• [Your assignment]: From the listing below, output the lines between the one with "Viewport: 1280px width, 711px height." and the one with "refresh icon right", including those two, and nothing else. Pictures are not copied.

• [Data shown]:
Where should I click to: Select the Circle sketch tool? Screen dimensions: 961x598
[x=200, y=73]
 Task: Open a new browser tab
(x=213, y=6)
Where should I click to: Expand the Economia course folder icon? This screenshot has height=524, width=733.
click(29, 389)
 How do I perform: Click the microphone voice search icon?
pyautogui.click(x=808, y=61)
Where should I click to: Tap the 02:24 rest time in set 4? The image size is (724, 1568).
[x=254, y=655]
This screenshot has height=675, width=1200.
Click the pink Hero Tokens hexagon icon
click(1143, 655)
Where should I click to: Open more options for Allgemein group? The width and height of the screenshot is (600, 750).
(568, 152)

* * *

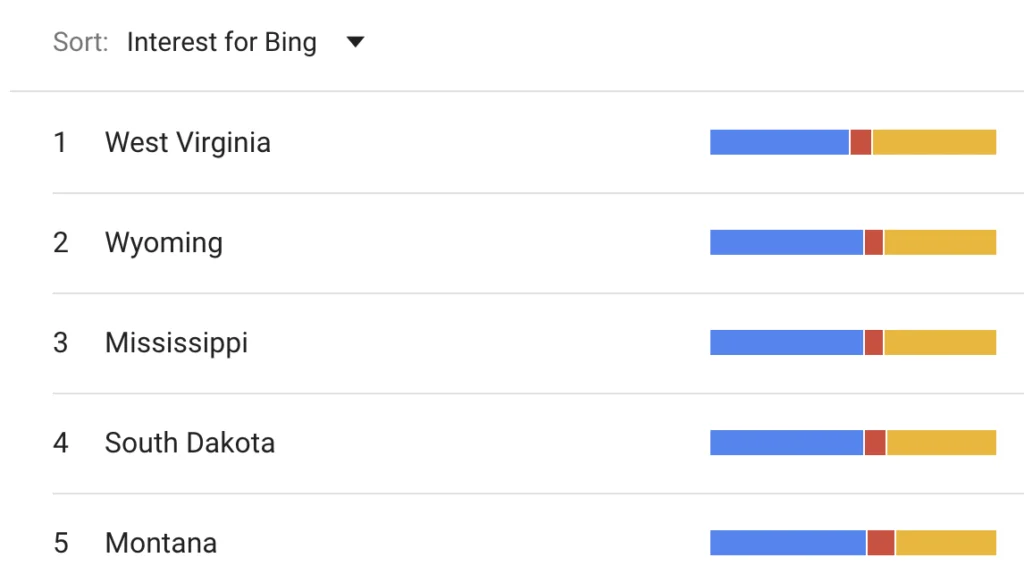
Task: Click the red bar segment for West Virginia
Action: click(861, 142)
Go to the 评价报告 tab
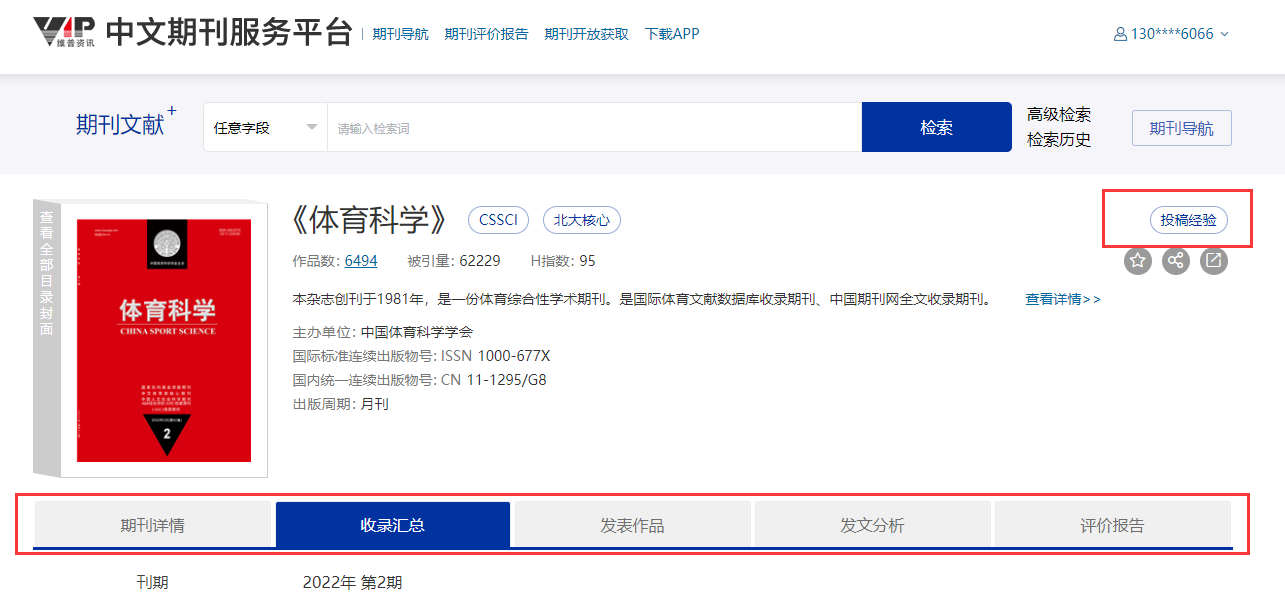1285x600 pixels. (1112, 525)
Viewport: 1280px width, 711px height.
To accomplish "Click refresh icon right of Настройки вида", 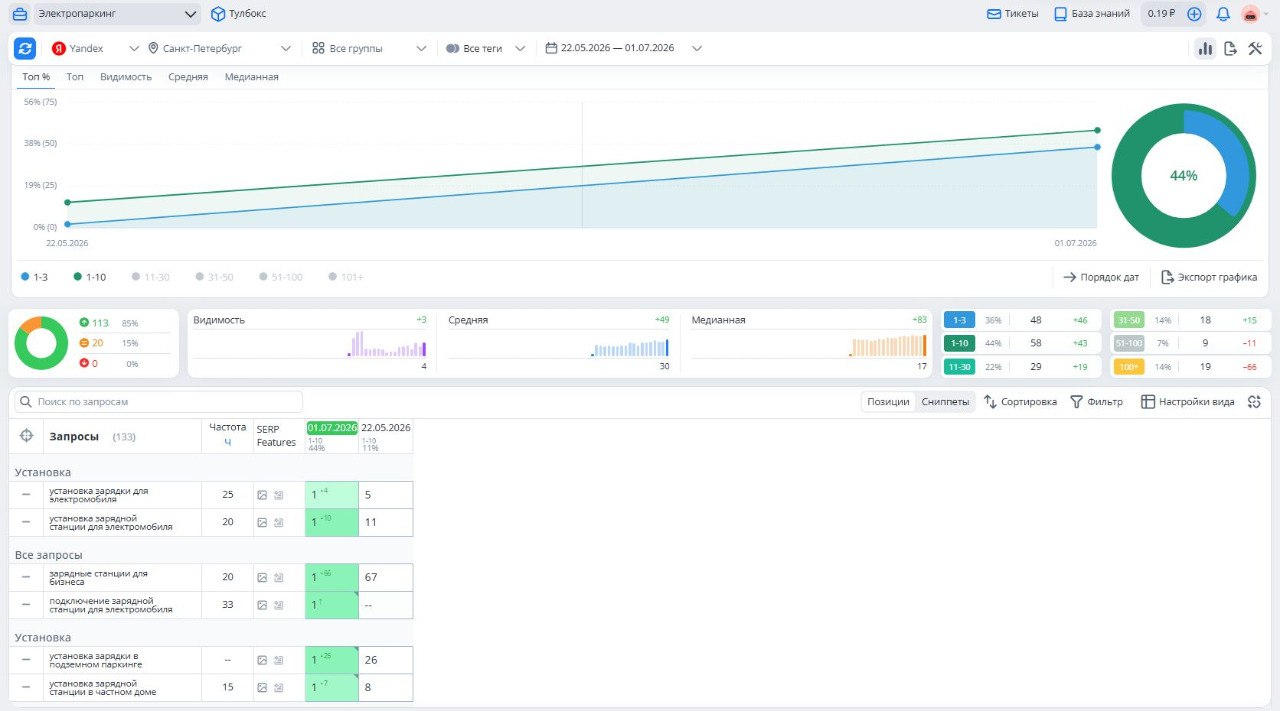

• [Task result]:
Viewport: 1280px width, 711px height.
To accomplish "Click refresh icon right of Настройки вида", 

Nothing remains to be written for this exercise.